Na verdade, tentar entender porque as pessoas sentem tanta repulsa por cabelo humano é o motivo pelo qual Zsofia Kollar decidiu criar o Human Material Loop. “Sempre tive um fascínio muito forte pelo cabelo humano”, diz. “Depois que é cortado no chão de um salão de cabeleireiro, fica muito negligenciado; muitas pessoas também acham isso muito estranho e repulsivo. Então eu pensei, como podemos dar um novo valor a este material?”.

Ao descobrir o quão poluente é a indústria têxtil, Kollar viu o potencial do cabelo humano como um material mais sustentável para o futuro – particularmente devido às suas semelhanças estruturais com a lã.
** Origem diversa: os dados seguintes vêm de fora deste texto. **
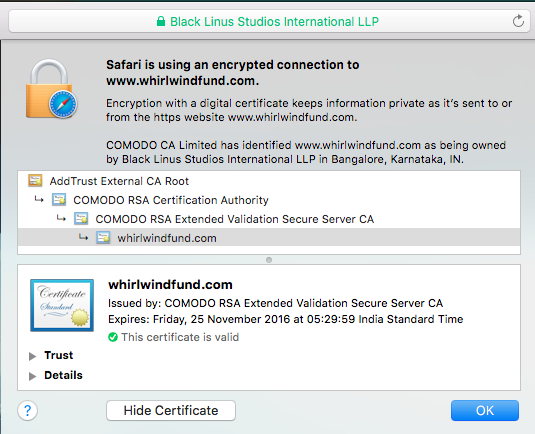This screenshot has width=535, height=434.
Task: Click the Extended Validation Secure Server CA icon
Action: pyautogui.click(x=81, y=219)
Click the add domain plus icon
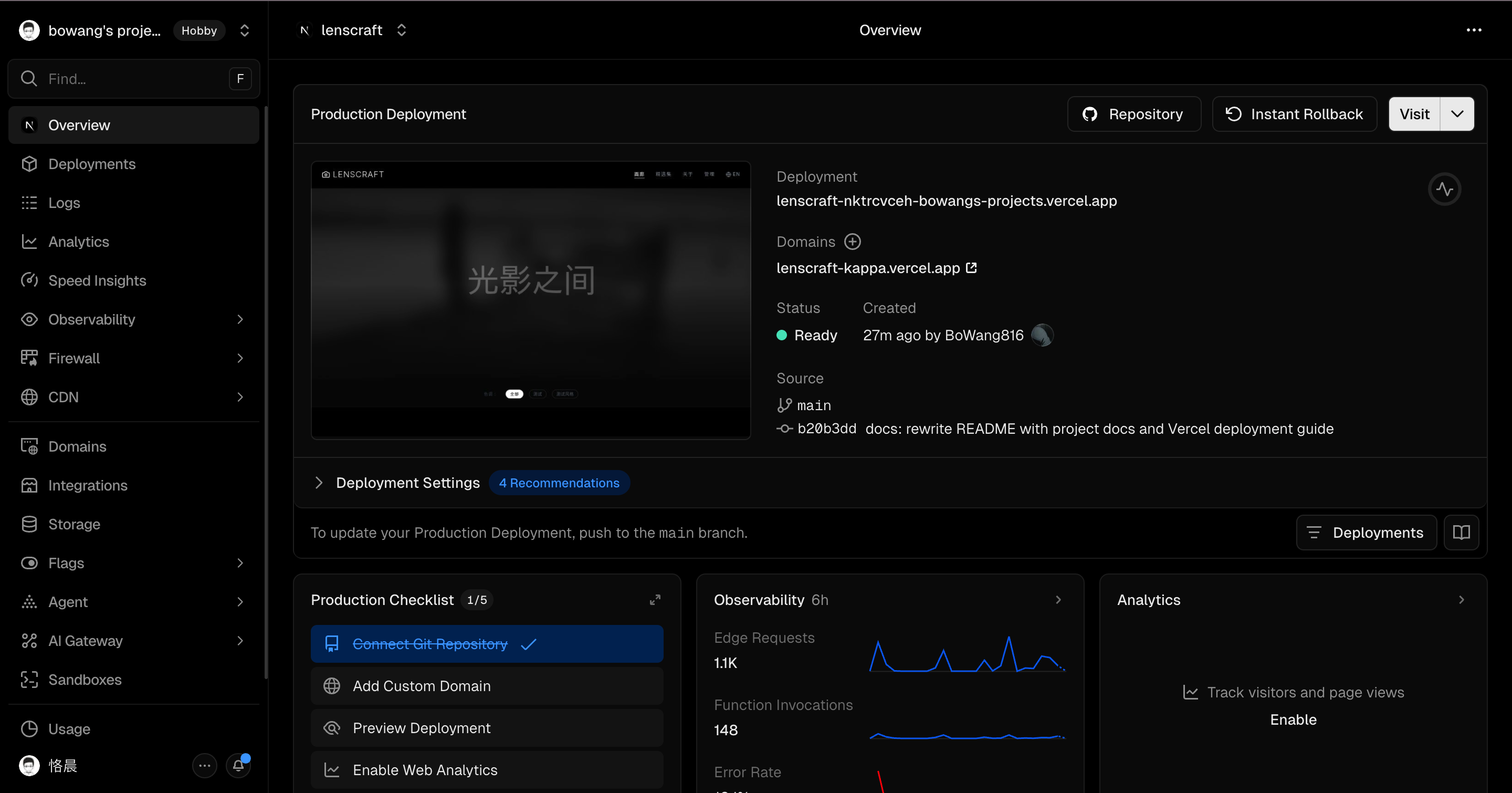Viewport: 1512px width, 793px height. (852, 242)
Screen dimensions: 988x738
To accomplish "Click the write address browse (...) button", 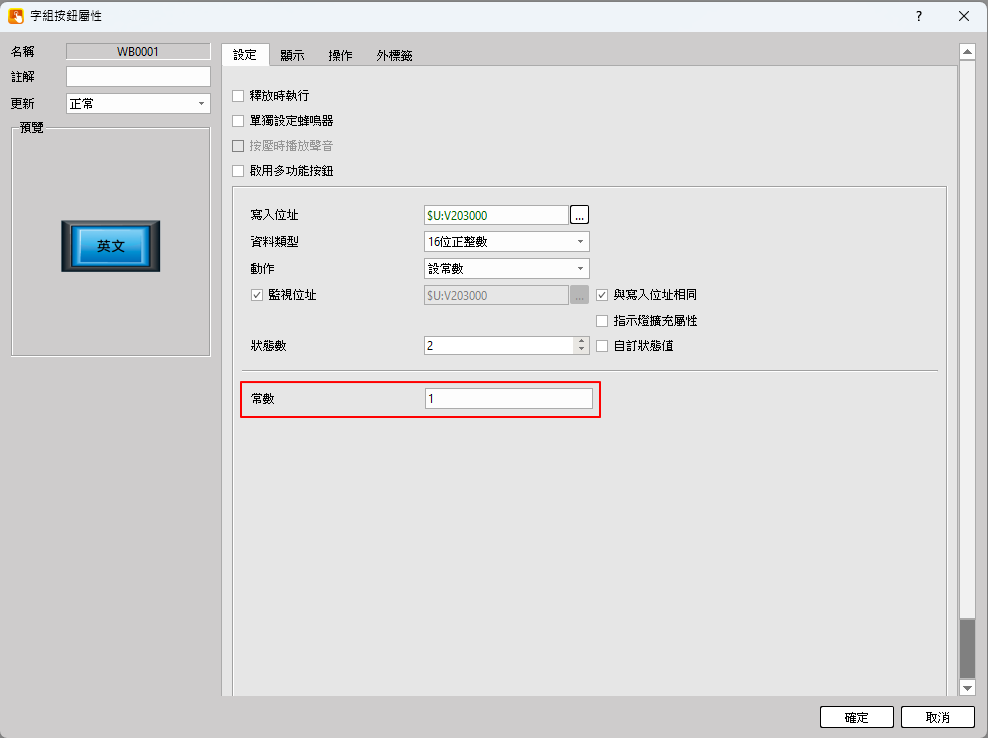I will (x=580, y=214).
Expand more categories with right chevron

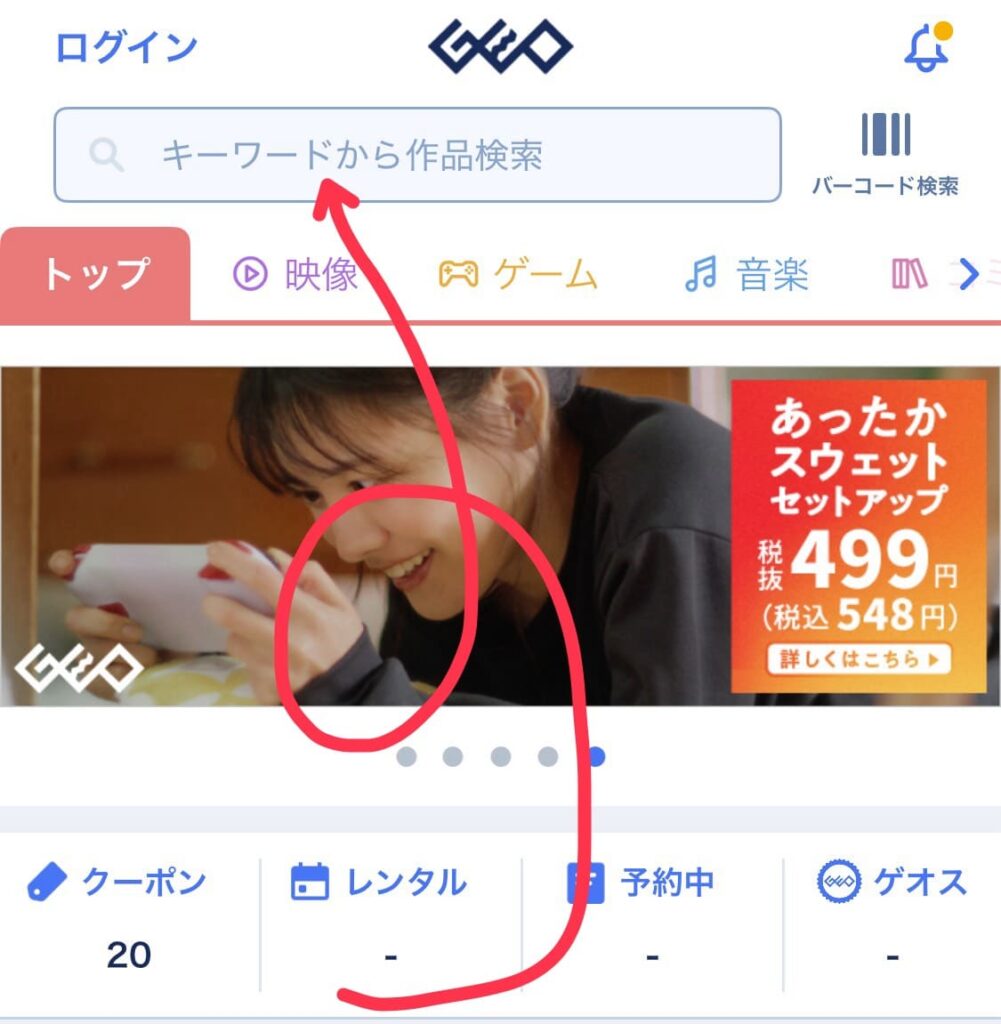point(968,274)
Na verdade, a designer e investigadora desenvolveu um processo químico verde para transformar o cabelo humano numa fibra semelhante à lã que pode ser utilizada nas máquinas existentes. “Aumentamos a ondulação e o atrito para que as fibras fiquem melhor unidas”, explica. “Se você não for um especialista, não será capaz de dizer a diferença entre lã e cabelo humano após o processamento.”

Fibra do Human Loop Material, feita de cabelo humano, depois de tingida — Foto: Human Material Loop/ Medina Resic
Fibra do Human Loop Material, feita de cabelo humano, depois de tingida — Foto: Human Material Loop/ Medina Resic

A resistência do cabelo humano, graças à sua estrutura proteica, aliada ao fato de poder ser facilmente tingido, o tornam ideal para a indústria têxtil. Além disso, tem uma pegada de carbono muito menor do que a maioria dos materiais virgens, considerando que atualmente são apenas resíduos. “Acabamos de fazer a nossa primeira ACV [Avaliação do Ciclo de Vida] ​​– temos 99 vezes menos impacto de CO2 do que o algodão, de ponta a ponta”, diz Kollar. “Se aumentarmos, será uma grande mudança de jogo. Basicamente não temos impacto.”

Atualmente, a Human Material Loop obtém seus cabelos diretamente de salões de beleza, mas planeja colaborar com empresas de gestão de resíduos no futuro. Embora o cabelo humano não sustente as mesmas preocupações de bem-estar animal que a lã, garantir que a cadeia de abastecimento seja “100% transparente” ainda é importante.

Na verdade, Decap ficou preocupada com o lado obscuro do comércio de cabelo humano durante a sua investigação. Existem relatos de mulheres no Sul Global que são exploradas, quer pelos seus próprios cabelos, quer trabalhando como coletoras de cabelo por salários de pobreza. “O comércio de cabelos, embora legal, é totalmente desregulamentado”, observa a designer.

Ainda assim, se for obtido de forma ética, o cabelo humano tem um enorme potencial para ser um material sustentável no futuro. Isto é, se uma grande barreira puder ser superada. “O desafio é realmente fazer com que as pessoas aceitem esse material como algo novo, e não como algo nojento”, conclui Kollar.